▶ _Records for this exercise_:
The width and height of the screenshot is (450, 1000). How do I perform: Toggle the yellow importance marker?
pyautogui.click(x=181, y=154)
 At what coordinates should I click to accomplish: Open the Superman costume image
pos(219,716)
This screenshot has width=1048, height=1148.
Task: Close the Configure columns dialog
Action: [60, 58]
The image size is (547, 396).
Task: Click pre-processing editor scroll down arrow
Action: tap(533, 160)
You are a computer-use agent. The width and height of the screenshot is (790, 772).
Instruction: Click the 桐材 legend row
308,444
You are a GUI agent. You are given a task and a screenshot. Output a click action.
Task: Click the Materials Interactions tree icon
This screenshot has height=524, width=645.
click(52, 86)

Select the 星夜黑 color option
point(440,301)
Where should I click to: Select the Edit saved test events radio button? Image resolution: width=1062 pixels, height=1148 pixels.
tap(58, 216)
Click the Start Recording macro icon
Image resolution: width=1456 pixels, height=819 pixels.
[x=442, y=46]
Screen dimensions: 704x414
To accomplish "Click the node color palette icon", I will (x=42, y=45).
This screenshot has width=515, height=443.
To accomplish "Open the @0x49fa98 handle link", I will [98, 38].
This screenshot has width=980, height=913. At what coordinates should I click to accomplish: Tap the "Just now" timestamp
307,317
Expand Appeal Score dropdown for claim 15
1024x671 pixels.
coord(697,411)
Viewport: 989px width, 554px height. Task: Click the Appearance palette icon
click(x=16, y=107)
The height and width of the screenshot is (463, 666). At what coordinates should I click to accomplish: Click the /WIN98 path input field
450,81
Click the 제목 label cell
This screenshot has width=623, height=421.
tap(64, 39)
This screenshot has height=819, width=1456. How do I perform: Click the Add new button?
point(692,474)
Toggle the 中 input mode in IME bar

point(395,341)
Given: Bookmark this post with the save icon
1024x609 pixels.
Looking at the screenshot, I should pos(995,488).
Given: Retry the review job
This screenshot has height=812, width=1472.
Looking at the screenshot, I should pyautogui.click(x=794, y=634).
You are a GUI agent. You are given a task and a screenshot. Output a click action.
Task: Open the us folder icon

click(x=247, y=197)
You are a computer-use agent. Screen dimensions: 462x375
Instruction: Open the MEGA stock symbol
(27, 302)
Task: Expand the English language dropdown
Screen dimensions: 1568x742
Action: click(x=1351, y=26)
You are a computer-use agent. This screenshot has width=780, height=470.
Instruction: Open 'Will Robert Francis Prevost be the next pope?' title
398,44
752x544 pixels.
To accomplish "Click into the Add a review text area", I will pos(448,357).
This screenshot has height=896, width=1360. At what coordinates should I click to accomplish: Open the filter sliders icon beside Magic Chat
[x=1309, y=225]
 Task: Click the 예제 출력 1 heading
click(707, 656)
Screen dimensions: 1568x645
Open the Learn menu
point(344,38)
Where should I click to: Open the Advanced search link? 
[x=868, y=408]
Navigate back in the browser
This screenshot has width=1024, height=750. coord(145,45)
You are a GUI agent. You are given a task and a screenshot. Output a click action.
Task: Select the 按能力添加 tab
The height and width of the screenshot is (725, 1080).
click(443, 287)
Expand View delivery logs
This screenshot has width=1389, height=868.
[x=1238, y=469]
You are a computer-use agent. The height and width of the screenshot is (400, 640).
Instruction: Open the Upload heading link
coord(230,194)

▶ _Activity_: Restate word for word only the lines above from the line containing "Where should I click to: Select" to the line containing "752x544 pixels.", both of them included.

▶ _Response box_:
Where should I click to: Select the Edit saved test events radio button? Image resolution: width=1062 pixels, height=1148 pixels.
tap(58, 216)
Click the Start Recording macro icon
Image resolution: width=1456 pixels, height=819 pixels.
[x=442, y=46]
Screen dimensions: 704x414
To accomplish "Click the node color palette icon", I will (x=42, y=45).
This screenshot has width=515, height=443.
To accomplish "Open the @0x49fa98 handle link", I will [98, 38].
This screenshot has width=980, height=913. At what coordinates should I click to accomplish: Tap the "Just now" timestamp
307,317
Expand Appeal Score dropdown for claim 15
1024x671 pixels.
coord(697,411)
Viewport: 989px width, 554px height. Task: Click the Appearance palette icon
click(x=16, y=107)
The height and width of the screenshot is (463, 666). At what coordinates should I click to accomplish: Click the /WIN98 path input field
450,81
Click the 제목 label cell
This screenshot has width=623, height=421.
tap(64, 39)
This screenshot has height=819, width=1456. How do I perform: Click the Add new button?
point(692,474)
Toggle the 中 input mode in IME bar

point(395,341)
Given: Bookmark this post with the save icon
1024x609 pixels.
Looking at the screenshot, I should pos(995,488).
Given: Retry the review job
This screenshot has height=812, width=1472.
Looking at the screenshot, I should pyautogui.click(x=794, y=634).
You are a GUI agent. You are given a task and a screenshot. Output a click action.
Task: Open the us folder icon

click(x=247, y=197)
You are a computer-use agent. Screen dimensions: 462x375
Instruction: Open the MEGA stock symbol
(27, 302)
Task: Expand the English language dropdown
Screen dimensions: 1568x742
Action: click(x=1351, y=26)
You are a computer-use agent. This screenshot has width=780, height=470.
Instruction: Open 'Will Robert Francis Prevost be the next pope?' title
398,44
752x544 pixels.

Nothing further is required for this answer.